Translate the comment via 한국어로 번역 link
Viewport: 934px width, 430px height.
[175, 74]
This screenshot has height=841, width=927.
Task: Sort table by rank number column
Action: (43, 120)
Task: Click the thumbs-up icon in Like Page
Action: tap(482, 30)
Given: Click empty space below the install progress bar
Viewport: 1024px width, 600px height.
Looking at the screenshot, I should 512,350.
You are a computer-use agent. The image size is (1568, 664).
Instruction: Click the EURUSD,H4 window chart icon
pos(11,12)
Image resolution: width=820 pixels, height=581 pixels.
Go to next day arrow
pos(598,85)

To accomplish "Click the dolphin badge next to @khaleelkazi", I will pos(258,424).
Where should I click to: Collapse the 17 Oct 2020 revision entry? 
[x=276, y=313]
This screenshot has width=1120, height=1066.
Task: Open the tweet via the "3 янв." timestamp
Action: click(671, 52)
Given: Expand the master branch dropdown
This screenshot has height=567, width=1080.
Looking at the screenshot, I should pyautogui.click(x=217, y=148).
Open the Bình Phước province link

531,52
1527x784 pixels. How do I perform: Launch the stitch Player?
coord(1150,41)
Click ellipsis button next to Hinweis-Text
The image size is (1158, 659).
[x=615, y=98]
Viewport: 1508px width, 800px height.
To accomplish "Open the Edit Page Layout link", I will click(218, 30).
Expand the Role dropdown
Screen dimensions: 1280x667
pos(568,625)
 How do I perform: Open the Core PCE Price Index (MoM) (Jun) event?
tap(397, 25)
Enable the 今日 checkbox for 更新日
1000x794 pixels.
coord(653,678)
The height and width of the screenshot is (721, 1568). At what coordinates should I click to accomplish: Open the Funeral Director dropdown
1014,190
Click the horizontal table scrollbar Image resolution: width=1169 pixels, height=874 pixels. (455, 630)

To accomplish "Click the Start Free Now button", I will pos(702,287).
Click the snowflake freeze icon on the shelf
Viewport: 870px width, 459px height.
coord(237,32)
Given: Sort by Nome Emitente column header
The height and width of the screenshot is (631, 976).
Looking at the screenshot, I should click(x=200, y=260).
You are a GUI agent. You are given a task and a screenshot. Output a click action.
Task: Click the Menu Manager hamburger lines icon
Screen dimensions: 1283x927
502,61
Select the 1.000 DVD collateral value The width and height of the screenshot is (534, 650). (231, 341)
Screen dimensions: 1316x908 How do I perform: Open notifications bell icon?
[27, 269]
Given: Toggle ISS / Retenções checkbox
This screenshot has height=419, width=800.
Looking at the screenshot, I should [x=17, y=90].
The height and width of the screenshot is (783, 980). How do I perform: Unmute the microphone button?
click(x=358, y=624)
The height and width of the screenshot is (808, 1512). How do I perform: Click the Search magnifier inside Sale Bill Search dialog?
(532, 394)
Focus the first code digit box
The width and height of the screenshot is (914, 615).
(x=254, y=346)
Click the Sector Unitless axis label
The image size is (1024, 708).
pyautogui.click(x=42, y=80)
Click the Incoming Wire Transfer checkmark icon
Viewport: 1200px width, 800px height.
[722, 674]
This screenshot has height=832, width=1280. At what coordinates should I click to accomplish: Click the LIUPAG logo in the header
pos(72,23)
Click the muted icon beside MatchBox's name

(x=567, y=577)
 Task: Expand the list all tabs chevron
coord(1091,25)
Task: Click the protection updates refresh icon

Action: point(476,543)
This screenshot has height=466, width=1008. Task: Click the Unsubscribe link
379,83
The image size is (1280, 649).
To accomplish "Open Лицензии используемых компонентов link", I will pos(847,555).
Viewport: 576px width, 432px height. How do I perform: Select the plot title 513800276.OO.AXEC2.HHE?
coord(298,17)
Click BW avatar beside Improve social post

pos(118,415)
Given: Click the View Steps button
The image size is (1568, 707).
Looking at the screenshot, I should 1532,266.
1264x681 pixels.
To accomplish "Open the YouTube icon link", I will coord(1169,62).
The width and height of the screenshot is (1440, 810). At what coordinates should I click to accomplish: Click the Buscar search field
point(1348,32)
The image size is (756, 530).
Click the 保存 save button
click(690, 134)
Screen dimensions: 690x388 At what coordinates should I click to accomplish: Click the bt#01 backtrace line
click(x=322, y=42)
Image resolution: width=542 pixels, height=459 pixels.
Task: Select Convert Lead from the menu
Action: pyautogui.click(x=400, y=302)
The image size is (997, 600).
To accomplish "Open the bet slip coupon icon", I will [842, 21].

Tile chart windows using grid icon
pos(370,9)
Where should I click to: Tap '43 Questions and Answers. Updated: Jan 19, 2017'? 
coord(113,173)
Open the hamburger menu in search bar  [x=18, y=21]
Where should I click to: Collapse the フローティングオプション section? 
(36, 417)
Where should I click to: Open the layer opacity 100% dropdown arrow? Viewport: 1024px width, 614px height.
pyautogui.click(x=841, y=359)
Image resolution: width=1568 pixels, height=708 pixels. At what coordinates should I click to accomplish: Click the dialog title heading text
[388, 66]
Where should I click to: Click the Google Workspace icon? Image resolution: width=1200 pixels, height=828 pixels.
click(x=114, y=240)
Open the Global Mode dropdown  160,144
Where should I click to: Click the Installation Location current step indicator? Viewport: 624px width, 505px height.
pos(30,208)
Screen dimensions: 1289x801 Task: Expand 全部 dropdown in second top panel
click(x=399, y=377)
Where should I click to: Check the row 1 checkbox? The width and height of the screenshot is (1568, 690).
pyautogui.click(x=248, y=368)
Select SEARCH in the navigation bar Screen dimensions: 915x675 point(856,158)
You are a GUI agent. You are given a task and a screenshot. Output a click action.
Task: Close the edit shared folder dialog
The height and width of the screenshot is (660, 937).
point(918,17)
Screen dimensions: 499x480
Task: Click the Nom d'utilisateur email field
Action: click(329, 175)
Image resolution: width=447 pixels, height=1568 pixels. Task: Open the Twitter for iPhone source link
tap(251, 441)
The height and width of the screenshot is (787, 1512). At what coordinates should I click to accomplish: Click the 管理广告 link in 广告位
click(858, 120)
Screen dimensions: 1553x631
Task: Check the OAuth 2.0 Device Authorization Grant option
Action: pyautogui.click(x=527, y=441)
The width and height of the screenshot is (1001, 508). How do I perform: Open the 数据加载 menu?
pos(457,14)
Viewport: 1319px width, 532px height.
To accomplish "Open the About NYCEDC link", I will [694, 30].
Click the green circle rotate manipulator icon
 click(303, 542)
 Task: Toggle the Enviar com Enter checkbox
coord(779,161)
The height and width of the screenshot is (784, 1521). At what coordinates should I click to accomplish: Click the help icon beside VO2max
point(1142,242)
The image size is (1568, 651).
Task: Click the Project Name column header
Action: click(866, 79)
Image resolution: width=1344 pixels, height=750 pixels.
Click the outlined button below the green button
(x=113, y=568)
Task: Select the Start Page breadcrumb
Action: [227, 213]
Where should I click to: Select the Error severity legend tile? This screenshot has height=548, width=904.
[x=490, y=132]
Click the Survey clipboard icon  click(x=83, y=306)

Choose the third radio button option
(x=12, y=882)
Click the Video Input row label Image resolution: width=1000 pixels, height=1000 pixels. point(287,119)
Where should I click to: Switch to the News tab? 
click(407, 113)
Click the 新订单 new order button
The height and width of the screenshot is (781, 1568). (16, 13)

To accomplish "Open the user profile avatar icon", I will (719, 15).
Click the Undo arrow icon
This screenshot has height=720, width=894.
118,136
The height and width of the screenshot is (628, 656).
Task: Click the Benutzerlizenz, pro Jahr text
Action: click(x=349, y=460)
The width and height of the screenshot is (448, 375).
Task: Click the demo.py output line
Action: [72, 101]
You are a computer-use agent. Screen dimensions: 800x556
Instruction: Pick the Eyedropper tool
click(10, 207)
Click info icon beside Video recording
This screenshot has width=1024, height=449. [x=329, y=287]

....

- _Work to complete_
The task calls for every line of the material to be reproduced precisely.

- _Exercise response_
Translate the comment via 한국어로 번역 link
Viewport: 934px width, 430px height.
[175, 74]
This screenshot has height=841, width=927.
Task: Sort table by rank number column
Action: (43, 120)
Task: Click the thumbs-up icon in Like Page
Action: tap(482, 30)
Given: Click empty space below the install progress bar
Viewport: 1024px width, 600px height.
Looking at the screenshot, I should 512,350.
You are a computer-use agent. The image size is (1568, 664).
Instruction: Click the EURUSD,H4 window chart icon
pos(11,12)
Image resolution: width=820 pixels, height=581 pixels.
Go to next day arrow
pos(598,85)

To accomplish "Click the dolphin badge next to @khaleelkazi", I will pos(258,424).
Where should I click to: Collapse the 17 Oct 2020 revision entry? 
[x=276, y=313]
This screenshot has width=1120, height=1066.
Task: Open the tweet via the "3 янв." timestamp
Action: click(671, 52)
Given: Expand the master branch dropdown
This screenshot has height=567, width=1080.
Looking at the screenshot, I should pyautogui.click(x=217, y=148).
Open the Bình Phước province link

531,52
1527x784 pixels. How do I perform: Launch the stitch Player?
coord(1150,41)
Click ellipsis button next to Hinweis-Text
The image size is (1158, 659).
[x=615, y=98]
Viewport: 1508px width, 800px height.
To accomplish "Open the Edit Page Layout link", I will click(218, 30).
Expand the Role dropdown
Screen dimensions: 1280x667
pos(568,625)
 How do I perform: Open the Core PCE Price Index (MoM) (Jun) event?
tap(397, 25)
Enable the 今日 checkbox for 更新日
1000x794 pixels.
coord(653,678)
The height and width of the screenshot is (721, 1568). At what coordinates should I click to accomplish: Open the Funeral Director dropdown
1014,190
Click the horizontal table scrollbar Image resolution: width=1169 pixels, height=874 pixels. (455, 630)

To accomplish "Click the Start Free Now button", I will pos(702,287).
Click the snowflake freeze icon on the shelf
Viewport: 870px width, 459px height.
coord(237,32)
Given: Sort by Nome Emitente column header
The height and width of the screenshot is (631, 976).
Looking at the screenshot, I should click(x=200, y=260).
You are a GUI agent. You are given a task and a screenshot. Output a click action.
Task: Click the Menu Manager hamburger lines icon
Screen dimensions: 1283x927
502,61
Select the 1.000 DVD collateral value The width and height of the screenshot is (534, 650). (231, 341)
Screen dimensions: 1316x908 How do I perform: Open notifications bell icon?
[27, 269]
Given: Toggle ISS / Retenções checkbox
This screenshot has height=419, width=800.
Looking at the screenshot, I should [x=17, y=90].
The height and width of the screenshot is (783, 980). How do I perform: Unmute the microphone button?
click(x=358, y=624)
The height and width of the screenshot is (808, 1512). How do I perform: Click the Search magnifier inside Sale Bill Search dialog?
(532, 394)
Focus the first code digit box
The width and height of the screenshot is (914, 615).
(x=254, y=346)
Click the Sector Unitless axis label
The image size is (1024, 708).
pyautogui.click(x=42, y=80)
Click the Incoming Wire Transfer checkmark icon
Viewport: 1200px width, 800px height.
[722, 674]
This screenshot has height=832, width=1280. At what coordinates should I click to accomplish: Click the LIUPAG logo in the header
pos(72,23)
Click the muted icon beside MatchBox's name

(x=567, y=577)
 Task: Expand the list all tabs chevron
coord(1091,25)
Task: Click the protection updates refresh icon

Action: point(476,543)
This screenshot has height=466, width=1008. Task: Click the Unsubscribe link
379,83
The image size is (1280, 649).
To accomplish "Open Лицензии используемых компонентов link", I will pos(847,555).
Viewport: 576px width, 432px height. How do I perform: Select the plot title 513800276.OO.AXEC2.HHE?
coord(298,17)
Click BW avatar beside Improve social post

pos(118,415)
Given: Click the View Steps button
The image size is (1568, 707).
Looking at the screenshot, I should 1532,266.
1264x681 pixels.
To accomplish "Open the YouTube icon link", I will coord(1169,62).
The width and height of the screenshot is (1440, 810). At what coordinates should I click to accomplish: Click the Buscar search field
point(1348,32)
The image size is (756, 530).
Click the 保存 save button
click(690, 134)
Screen dimensions: 690x388 At what coordinates should I click to accomplish: Click the bt#01 backtrace line
click(x=322, y=42)
Image resolution: width=542 pixels, height=459 pixels.
Task: Select Convert Lead from the menu
Action: pyautogui.click(x=400, y=302)
The image size is (997, 600).
To accomplish "Open the bet slip coupon icon", I will [842, 21].

Tile chart windows using grid icon
pos(370,9)
Where should I click to: Tap '43 Questions and Answers. Updated: Jan 19, 2017'? 
coord(113,173)
Open the hamburger menu in search bar  [x=18, y=21]
Where should I click to: Collapse the フローティングオプション section? 
(36, 417)
Where should I click to: Open the layer opacity 100% dropdown arrow? Viewport: 1024px width, 614px height.
pyautogui.click(x=841, y=359)
Image resolution: width=1568 pixels, height=708 pixels. At what coordinates should I click to accomplish: Click the dialog title heading text
[388, 66]
Where should I click to: Click the Google Workspace icon? Image resolution: width=1200 pixels, height=828 pixels.
click(x=114, y=240)
Open the Global Mode dropdown  160,144
Where should I click to: Click the Installation Location current step indicator? Viewport: 624px width, 505px height.
pos(30,208)
Screen dimensions: 1289x801 Task: Expand 全部 dropdown in second top panel
click(x=399, y=377)
Where should I click to: Check the row 1 checkbox? The width and height of the screenshot is (1568, 690).
pyautogui.click(x=248, y=368)
Select SEARCH in the navigation bar Screen dimensions: 915x675 point(856,158)
You are a GUI agent. You are given a task and a screenshot. Output a click action.
Task: Close the edit shared folder dialog
The height and width of the screenshot is (660, 937).
point(918,17)
Screen dimensions: 499x480
Task: Click the Nom d'utilisateur email field
Action: click(329, 175)
Image resolution: width=447 pixels, height=1568 pixels. Task: Open the Twitter for iPhone source link
tap(251, 441)
The height and width of the screenshot is (787, 1512). At what coordinates should I click to accomplish: Click the 管理广告 link in 广告位
click(858, 120)
Screen dimensions: 1553x631
Task: Check the OAuth 2.0 Device Authorization Grant option
Action: pyautogui.click(x=527, y=441)
The width and height of the screenshot is (1001, 508). How do I perform: Open the 数据加载 menu?
pos(457,14)
Viewport: 1319px width, 532px height.
To accomplish "Open the About NYCEDC link", I will [694, 30].
Click the green circle rotate manipulator icon
 click(303, 542)
 Task: Toggle the Enviar com Enter checkbox
coord(779,161)
The height and width of the screenshot is (784, 1521). At what coordinates should I click to accomplish: Click the help icon beside VO2max
point(1142,242)
The image size is (1568, 651).
Task: Click the Project Name column header
Action: click(866, 79)
Image resolution: width=1344 pixels, height=750 pixels.
Click the outlined button below the green button
(x=113, y=568)
Task: Select the Start Page breadcrumb
Action: [227, 213]
Where should I click to: Select the Error severity legend tile? This screenshot has height=548, width=904.
[x=490, y=132]
Click the Survey clipboard icon  click(x=83, y=306)

Choose the third radio button option
(x=12, y=882)
Click the Video Input row label Image resolution: width=1000 pixels, height=1000 pixels. point(287,119)
Where should I click to: Switch to the News tab? 
click(407, 113)
Click the 新订单 new order button
The height and width of the screenshot is (781, 1568). (16, 13)

To accomplish "Open the user profile avatar icon", I will (719, 15).
Click the Undo arrow icon
This screenshot has height=720, width=894.
118,136
The height and width of the screenshot is (628, 656).
Task: Click the Benutzerlizenz, pro Jahr text
Action: click(x=349, y=460)
The width and height of the screenshot is (448, 375).
Task: Click the demo.py output line
Action: [72, 101]
You are a computer-use agent. Screen dimensions: 800x556
Instruction: Pick the Eyedropper tool
click(10, 207)
Click info icon beside Video recording
This screenshot has width=1024, height=449. [x=329, y=287]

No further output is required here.